Sağlık Bakanı Akdağ, kendinin de Erzurum'da doktorluk görevi yaparken bazı kesimler tarafından fişlendiğini ve bunu bakan olduktan sonra önüne gelen dosyalardan öğrendiğini belirterek, şunları kaydetti:
"Darbe zamanlarını unutmadık. Ben de fişlenen insanlardandım. Bakan olduktan sonra evrakları getirdiler. Ben ne kötülük yaptım? Gecem gündüzüm çocukları tedavi etmekti. Ne hakla beni fişlediniz? Bu anayasa bu milletin fişlenmeyeceği bir anayasa olacak.

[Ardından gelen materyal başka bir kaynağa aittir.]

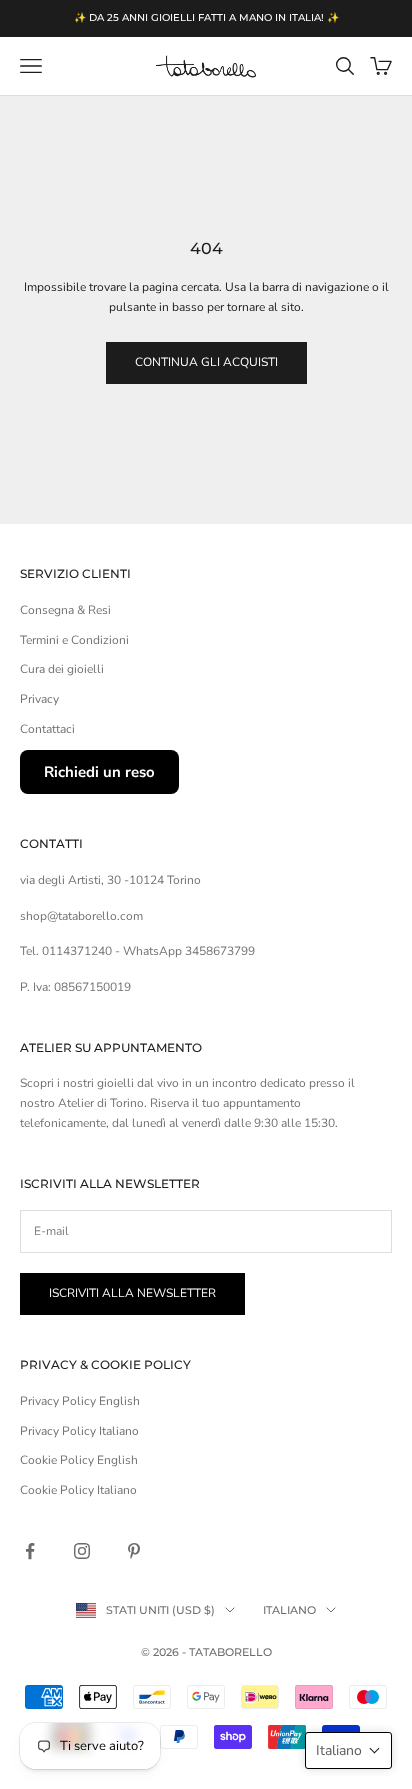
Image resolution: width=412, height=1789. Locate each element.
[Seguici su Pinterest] (134, 1551)
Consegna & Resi (65, 610)
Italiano (289, 1610)
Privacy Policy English (80, 1401)
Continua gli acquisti (206, 362)
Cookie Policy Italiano (78, 1490)
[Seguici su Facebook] (30, 1551)
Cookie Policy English (79, 1460)
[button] (348, 1750)
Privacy (39, 699)
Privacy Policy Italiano (79, 1431)
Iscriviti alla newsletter (132, 1293)
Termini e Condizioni (74, 640)
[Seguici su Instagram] (82, 1551)
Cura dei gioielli (62, 669)
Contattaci (47, 729)
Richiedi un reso (99, 772)
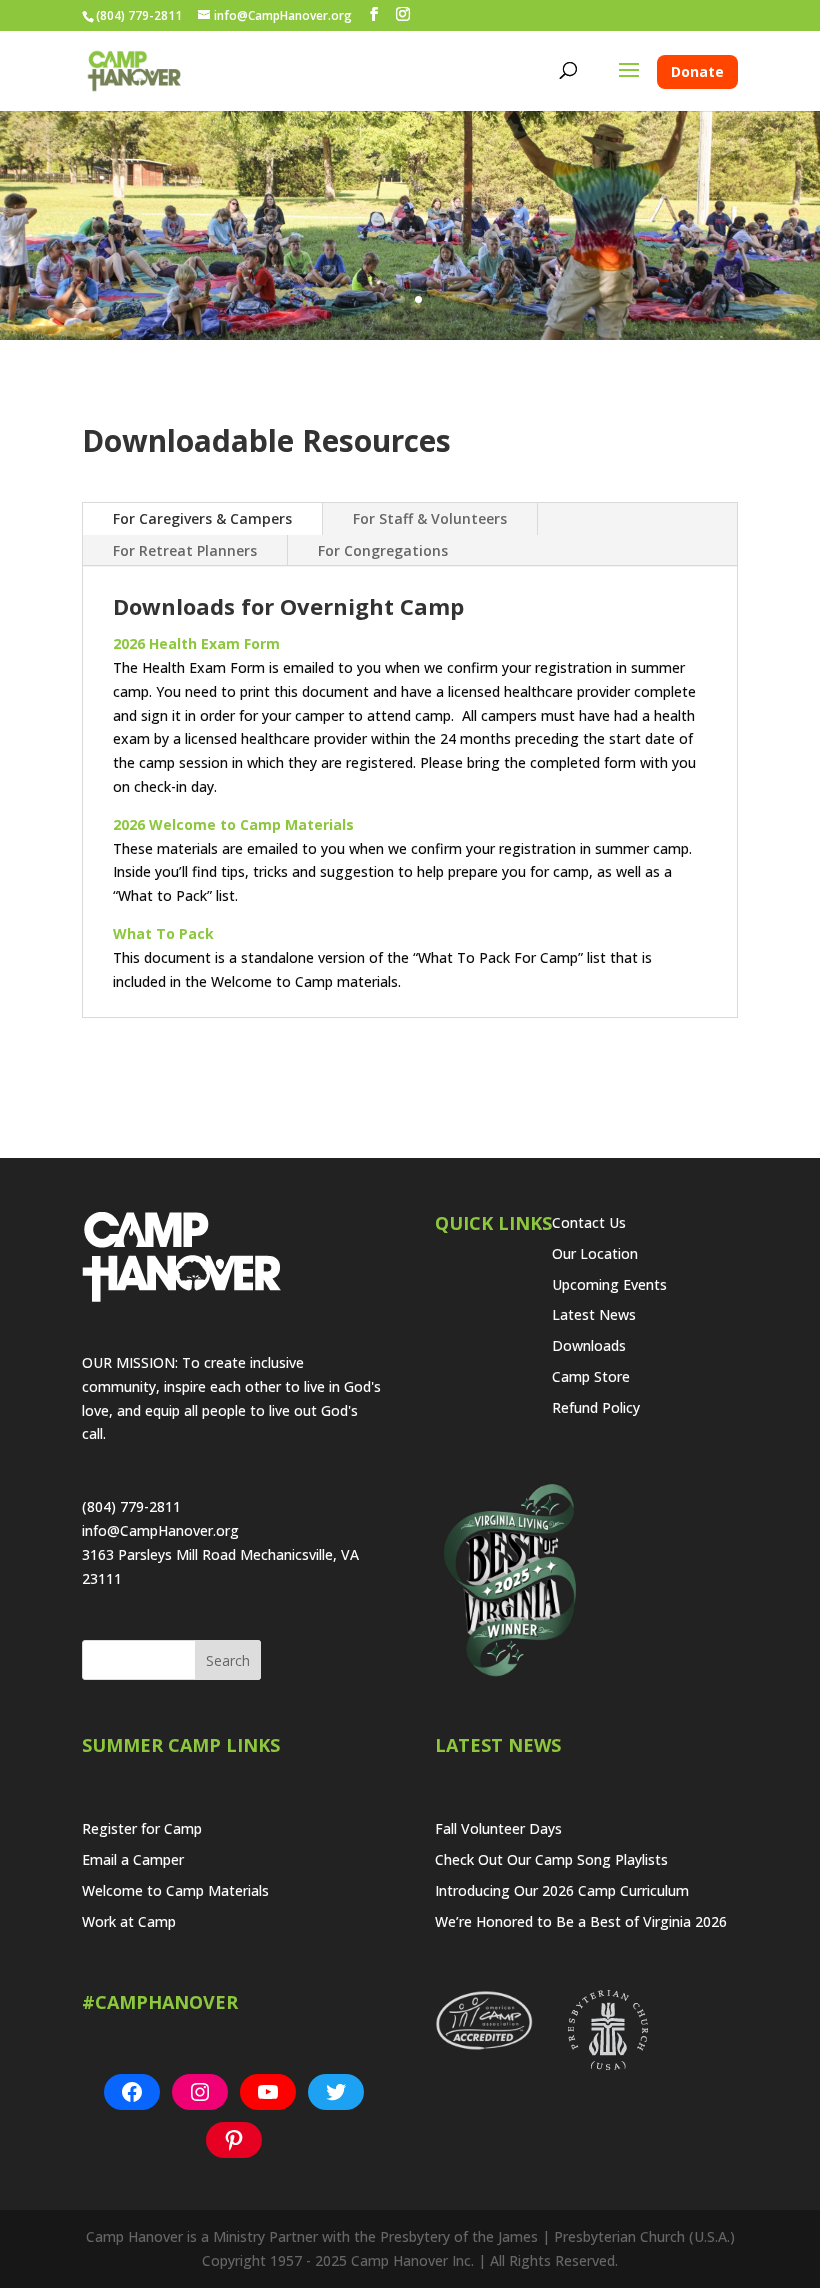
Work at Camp (129, 1921)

Biz bir sağdan bir soldan astık diyen Kenan Evren var ya. İnsanın kanı donduruyor. Kenan Evren'i seyretmeyenler var mı? Rahmetli Mustafa Pehlivan'ın idamıyla alakalı bize dengeli davrandık sağdan birini getirdiler soldan getirdiler o dursun soldan birini astık. Çok dengeli davrandık. Sayın Baykal da diyor ki getirin ihtilal yapın ondan sonra biz ihtilal yapmayacağız ama milletin iradesini göstereceğiz. Hakimler Savcılar Yüksek Kurulu (HSYK), Yargıtay'ın seçtiği kişilerle oluşuyor. Sonra Yargıtay da HSYK da Yargıtay üyelerini seçiyor. Al gülüm ver gülüm iyi. Biz kürsüde ne kadar hakim varsa onlar seçsin bunlar AK Partili mi ? Askeri mahkemeler sivilleri yargılayamasın diyoruz. Gelsin buna lafı sağa sola dolandırmaya ayıp şeyler. Anayasa değişiklikleri yargıcın yahut şöyle veya böyle haksız da olsa üstünlerin hukukuna değil de hukukun üstünlüğünü getirecek Anayasa'dır."